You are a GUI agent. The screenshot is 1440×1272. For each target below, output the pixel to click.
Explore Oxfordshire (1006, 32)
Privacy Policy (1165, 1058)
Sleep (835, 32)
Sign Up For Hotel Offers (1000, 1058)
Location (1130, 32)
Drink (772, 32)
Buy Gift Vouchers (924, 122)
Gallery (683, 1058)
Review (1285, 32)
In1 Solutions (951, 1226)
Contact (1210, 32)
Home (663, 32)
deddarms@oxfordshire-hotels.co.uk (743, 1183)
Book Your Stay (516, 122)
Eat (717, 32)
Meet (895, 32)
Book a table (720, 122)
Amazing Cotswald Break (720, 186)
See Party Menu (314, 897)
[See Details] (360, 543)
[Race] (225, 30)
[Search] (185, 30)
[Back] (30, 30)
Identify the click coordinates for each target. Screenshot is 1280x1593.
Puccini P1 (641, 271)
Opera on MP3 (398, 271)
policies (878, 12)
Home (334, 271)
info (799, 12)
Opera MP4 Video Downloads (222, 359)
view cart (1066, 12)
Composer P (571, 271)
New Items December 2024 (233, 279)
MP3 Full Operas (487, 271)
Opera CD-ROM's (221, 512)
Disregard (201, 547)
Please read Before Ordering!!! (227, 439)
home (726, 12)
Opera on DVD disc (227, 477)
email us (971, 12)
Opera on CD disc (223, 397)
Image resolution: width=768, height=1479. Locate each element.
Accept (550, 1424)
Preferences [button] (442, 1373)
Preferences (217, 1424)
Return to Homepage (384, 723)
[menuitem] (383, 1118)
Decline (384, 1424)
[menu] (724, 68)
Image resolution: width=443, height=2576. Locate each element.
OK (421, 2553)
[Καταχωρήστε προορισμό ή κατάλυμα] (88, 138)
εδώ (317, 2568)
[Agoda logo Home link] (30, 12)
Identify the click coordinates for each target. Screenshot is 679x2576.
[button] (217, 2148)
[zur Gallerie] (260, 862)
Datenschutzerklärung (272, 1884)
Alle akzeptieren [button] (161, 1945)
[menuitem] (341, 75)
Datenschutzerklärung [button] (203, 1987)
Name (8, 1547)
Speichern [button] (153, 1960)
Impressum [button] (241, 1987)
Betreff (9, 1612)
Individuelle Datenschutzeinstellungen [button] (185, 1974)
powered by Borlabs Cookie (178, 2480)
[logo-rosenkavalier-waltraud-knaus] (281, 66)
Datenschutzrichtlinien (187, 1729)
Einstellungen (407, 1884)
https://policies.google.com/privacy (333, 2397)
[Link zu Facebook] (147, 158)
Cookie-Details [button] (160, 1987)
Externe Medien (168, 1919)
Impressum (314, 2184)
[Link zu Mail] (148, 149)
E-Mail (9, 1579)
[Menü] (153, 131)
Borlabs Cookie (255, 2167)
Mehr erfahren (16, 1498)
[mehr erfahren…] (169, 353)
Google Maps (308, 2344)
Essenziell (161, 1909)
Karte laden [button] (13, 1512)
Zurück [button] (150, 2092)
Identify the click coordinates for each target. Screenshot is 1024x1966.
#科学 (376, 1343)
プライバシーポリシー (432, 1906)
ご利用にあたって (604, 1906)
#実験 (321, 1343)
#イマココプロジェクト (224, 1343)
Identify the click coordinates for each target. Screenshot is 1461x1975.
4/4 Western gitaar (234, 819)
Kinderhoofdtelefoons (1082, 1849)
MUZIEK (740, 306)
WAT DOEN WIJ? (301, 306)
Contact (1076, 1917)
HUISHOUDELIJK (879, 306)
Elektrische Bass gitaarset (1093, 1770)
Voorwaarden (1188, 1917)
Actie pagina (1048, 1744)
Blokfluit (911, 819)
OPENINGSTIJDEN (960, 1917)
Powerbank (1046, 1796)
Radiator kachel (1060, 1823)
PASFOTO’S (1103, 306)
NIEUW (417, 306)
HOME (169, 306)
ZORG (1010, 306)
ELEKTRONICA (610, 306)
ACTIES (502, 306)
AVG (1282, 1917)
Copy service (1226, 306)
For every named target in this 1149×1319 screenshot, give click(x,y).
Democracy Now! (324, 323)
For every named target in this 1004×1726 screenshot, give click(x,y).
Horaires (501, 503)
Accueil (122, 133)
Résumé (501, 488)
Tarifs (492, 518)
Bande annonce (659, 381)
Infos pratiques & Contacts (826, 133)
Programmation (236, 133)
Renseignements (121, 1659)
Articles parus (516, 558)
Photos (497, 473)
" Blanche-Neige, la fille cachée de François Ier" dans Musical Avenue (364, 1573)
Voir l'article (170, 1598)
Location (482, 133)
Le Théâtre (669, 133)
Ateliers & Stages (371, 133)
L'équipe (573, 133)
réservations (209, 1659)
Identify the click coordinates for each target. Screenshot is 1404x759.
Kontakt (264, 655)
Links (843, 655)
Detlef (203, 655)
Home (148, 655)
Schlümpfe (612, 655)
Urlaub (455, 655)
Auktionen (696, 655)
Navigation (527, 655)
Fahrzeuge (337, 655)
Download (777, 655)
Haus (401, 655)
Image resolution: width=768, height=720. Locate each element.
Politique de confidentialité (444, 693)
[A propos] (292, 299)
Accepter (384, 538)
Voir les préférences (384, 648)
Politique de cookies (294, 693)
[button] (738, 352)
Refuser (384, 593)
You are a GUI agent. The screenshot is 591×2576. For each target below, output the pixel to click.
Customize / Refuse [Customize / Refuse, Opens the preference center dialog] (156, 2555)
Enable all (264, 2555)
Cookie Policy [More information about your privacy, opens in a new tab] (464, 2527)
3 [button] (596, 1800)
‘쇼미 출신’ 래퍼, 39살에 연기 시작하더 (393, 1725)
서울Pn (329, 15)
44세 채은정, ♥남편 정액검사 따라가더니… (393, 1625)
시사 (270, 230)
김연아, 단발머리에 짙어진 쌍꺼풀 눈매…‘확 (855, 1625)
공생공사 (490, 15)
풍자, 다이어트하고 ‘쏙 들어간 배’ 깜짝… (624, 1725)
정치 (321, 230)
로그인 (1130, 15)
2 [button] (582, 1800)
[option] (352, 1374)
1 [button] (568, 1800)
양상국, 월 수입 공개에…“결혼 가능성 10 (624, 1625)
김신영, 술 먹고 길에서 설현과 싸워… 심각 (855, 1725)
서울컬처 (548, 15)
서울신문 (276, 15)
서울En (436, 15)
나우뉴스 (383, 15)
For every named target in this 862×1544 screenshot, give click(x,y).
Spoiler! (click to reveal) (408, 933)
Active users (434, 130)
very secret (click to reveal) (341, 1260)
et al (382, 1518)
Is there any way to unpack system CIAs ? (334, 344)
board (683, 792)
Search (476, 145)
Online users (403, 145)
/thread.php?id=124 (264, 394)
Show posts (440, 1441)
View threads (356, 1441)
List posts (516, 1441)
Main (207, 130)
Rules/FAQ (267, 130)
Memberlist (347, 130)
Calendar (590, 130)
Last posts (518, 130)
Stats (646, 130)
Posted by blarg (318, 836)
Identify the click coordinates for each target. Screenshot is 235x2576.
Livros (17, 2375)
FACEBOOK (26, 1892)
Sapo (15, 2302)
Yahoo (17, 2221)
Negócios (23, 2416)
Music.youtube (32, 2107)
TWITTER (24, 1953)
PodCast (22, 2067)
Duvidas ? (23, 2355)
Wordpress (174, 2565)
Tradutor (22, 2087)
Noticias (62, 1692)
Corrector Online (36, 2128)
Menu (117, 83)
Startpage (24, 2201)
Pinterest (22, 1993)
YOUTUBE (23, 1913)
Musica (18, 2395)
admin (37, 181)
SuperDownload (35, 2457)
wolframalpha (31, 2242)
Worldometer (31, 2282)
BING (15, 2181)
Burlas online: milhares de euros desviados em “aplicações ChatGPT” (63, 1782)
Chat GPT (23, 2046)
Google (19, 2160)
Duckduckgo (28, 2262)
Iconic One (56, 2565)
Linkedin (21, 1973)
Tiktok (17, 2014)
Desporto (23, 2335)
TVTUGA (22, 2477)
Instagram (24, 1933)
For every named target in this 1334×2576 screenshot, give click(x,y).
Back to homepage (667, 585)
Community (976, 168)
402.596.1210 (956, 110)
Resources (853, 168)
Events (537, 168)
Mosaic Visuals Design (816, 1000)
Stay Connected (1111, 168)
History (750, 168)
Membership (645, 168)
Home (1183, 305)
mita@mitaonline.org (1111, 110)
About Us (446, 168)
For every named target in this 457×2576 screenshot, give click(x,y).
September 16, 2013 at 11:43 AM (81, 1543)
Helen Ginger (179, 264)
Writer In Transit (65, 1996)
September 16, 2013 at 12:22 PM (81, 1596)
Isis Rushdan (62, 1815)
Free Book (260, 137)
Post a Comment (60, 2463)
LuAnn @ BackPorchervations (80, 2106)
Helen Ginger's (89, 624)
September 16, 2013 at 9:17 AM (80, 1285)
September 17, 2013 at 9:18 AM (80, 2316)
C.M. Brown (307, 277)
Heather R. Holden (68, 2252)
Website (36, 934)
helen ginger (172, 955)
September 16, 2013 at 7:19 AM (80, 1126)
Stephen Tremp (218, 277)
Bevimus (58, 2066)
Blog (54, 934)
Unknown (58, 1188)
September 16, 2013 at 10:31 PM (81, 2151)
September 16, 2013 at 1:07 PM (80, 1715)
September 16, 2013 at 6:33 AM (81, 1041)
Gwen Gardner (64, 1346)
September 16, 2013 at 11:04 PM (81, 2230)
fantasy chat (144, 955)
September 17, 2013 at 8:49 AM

• Written task: Reproduce the part of the material that opens with its first line and closes with the line containing "[Καταχωρήστε προορισμό ή κατάλυμα] (88, 138)", both ends included, keeping every line, requests too. Multiply each coordinate in the answers by 1.9 and round to whole numbers, halves up, and leave all numbers in the requests unchanged.

• Output:
You are a GUI agent. The screenshot is 1440×1272. For each target below, output the pixel to click.
Explore Oxfordshire (1911, 61)
Privacy Policy (2214, 2010)
Sleep (1587, 61)
Sign Up For Hotel Offers (1900, 2010)
Location (2147, 61)
Drink (1467, 61)
Buy Gift Vouchers (1756, 232)
Gallery (1298, 2010)
Review (2442, 61)
In1 Solutions (1807, 2329)
Contact (2299, 61)
Home (1260, 61)
deddarms@oxfordshire-hotels.co.uk (1412, 2248)
Book Your Stay (980, 232)
Eat (1362, 61)
Meet (1701, 61)
Book a table (1368, 232)
Amazing Cotswald Break (1368, 353)
See Party Menu (597, 1704)
[See Details] (684, 1032)
[Race] (428, 57)
[Search] (352, 57)
[Back] (57, 57)
Identify the click coordinates for each target. Screenshot is 1280x1593.
Puccini P1 (1218, 515)
Opera on MP3 (756, 515)
policies (1668, 23)
Home (635, 515)
info (1518, 23)
Opera MP4 Video Downloads (422, 682)
view cart (2025, 23)
Composer P (1085, 515)
New Items December 2024 (443, 530)
MP3 Full Operas (925, 515)
Opera CD-ROM's (420, 973)
Disregard (382, 1039)
Please read Before Ordering!!! (431, 834)
home (1379, 23)
Opera on DVD disc (431, 906)
email us (1845, 23)
Opera on CD disc (424, 754)
Image resolution: width=768, height=1479. Locate each element.
Accept (1045, 2706)
Preferences [button] (840, 2609)
Preferences (412, 2706)
Return to Homepage (730, 1374)
[menuitem] (728, 2124)
Decline (730, 2706)
[menu] (1376, 129)
Image resolution: width=443, height=2576. Locate each element.
OK (800, 4851)
[Καταχωρήστε προορισμό ή κατάλυμα] (167, 262)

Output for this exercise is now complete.